General Motors adopts Autodesk’s newly launched generative design software for enhanced lightweighting
May 4, 2018
General Motors will use Autodesk’s generative design software to develop lightweight components for future vehicles (Courtesy Autodesk)
General Motors (GM), Detroit, Michigan, USA, has announced that it will use Autodesk’s recently-launched generative design software for Additive Manufacturing to develop lightweight components for future vehicles. Autodesk made its generative design software commercially available at the end of April, 2018, as part of its cloud-based Fusion 360 Ultimate product development tool.
GM stated that it sees Additive Manufacturing and generative design as ‘key technologies’ in the development of new products, including alternative propulsion and zero emission vehicles, and that Autodesk’s generative design software will allow the company to exceed the weight reductions made possible by traditional design optimisation techniques.
Instead of evaluating design concepts after development, generative design allows engineers to define design parameters such as material, size, weight, strength, manufacturing method and cost constraints, after which AI-based algorithms output a number of design options which meet these criteria.
Designers and engineers can then examine each option and choose the design which best meets their stated requirements. By auto-generating a number of different designs immediately, generative design software has the potential to free designers and engineers from repetitive design tasks and enable them to focus on higher-value decisions, such as maximising part performance.
In an initial proof-of-concept project, GM and Autodesk, working from GM’s Tech Center in Warren, Michigan, reported that they used generative design to reconceive a vehicle seat bracket – the part of the seat to which seat belts are fastened.

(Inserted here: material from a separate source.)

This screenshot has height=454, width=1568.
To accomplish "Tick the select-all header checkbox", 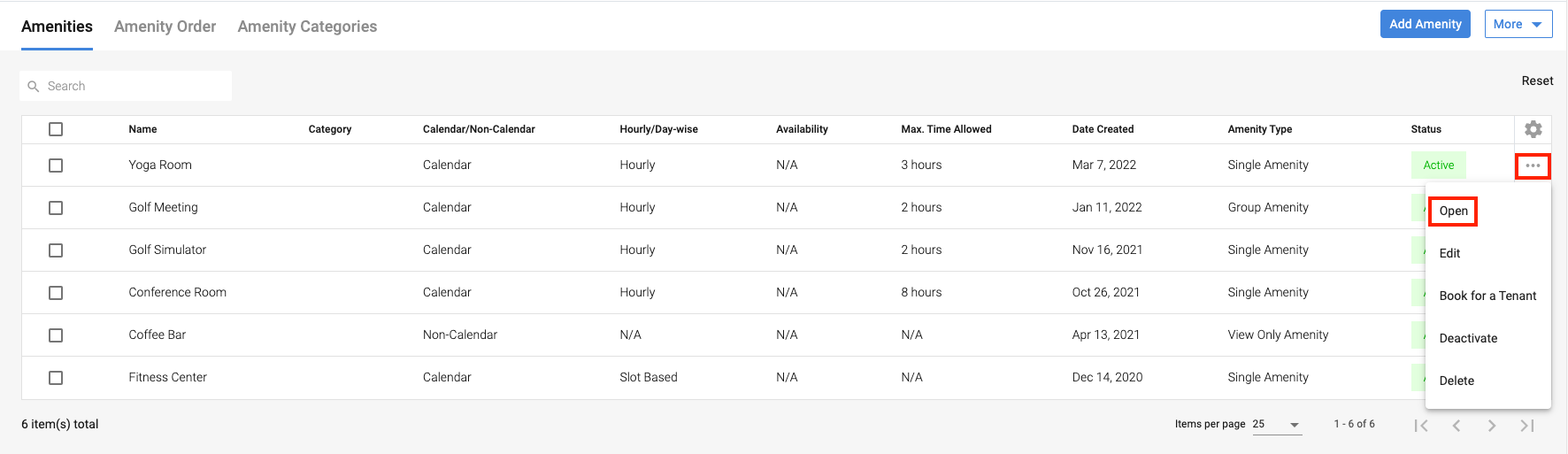I will pos(56,129).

Once the design parameters – including the required connection points, strength and mass – had been defined, Autodesk’s software produced more than 150 valid design options, enabling the team to select a new design which it believes “no human could have conceived on their own.” The new design is said to be 40% lighter and 20% stronger than the original part, and consolidates eight different components into one AM part.
Image courtesy Autodesk
General Motors has been developing its use of Additive Manufacturing for more than thirty years and reportedly holds one of the most comprehensive Additive Manufacturing equipment suites in the automotive industry. The manufacturer uses more than fifty AM systems for the rapid prototyping of parts, and has produced more than 250,000 prototypes using this method over the last decade.
“With our long-standing expertise in AM, we see incredible opportunities for generative design,” stated Kevin Quinn, GM’s Director of Additive Manufacturing. “The seat-bracket is just a small demonstration of the potential mass and strength improvements when we apply these technologies to many of the 30,000+ parts in our vehicles. Maybe even more exciting are the far-reaching transformations we can imagine as we move into an era of electric and autonomous vehicles.”
The seat bracket project is said to mark the beginning of a multi-year partnership between GM and Autodesk. Going forward, the two companies state that they will collaborate on additional projects involving generative design, Additive Manufacturing and materials science. GM will continue to use a range of Autodesk’s design software, including Fusion 360 Ultimate package for access to its generative design technology, Autodesk Netfabb for lattice optimisation and metal additive simulation, and the company’s Alias, Recap Pro and Meshmixer.
“Generative design is the future of manufacturing, and GM is a pioneer in using it to lightweight their future vehicles,” commented Scott Reese, Autodesk Senior Vice President for Manufacturing and Construction Products. “But the benefits for GM go well beyond lightweighting.”
“What really separates generative design from past technologies is the ability to consolidate many parts into one and the ability to dramatically compress the product development process. Engineers get hundreds of ready-to-manufacture design options they could never come up with manually and it happens in a fraction of the time it would take to validate a single design the old way,” he concluded.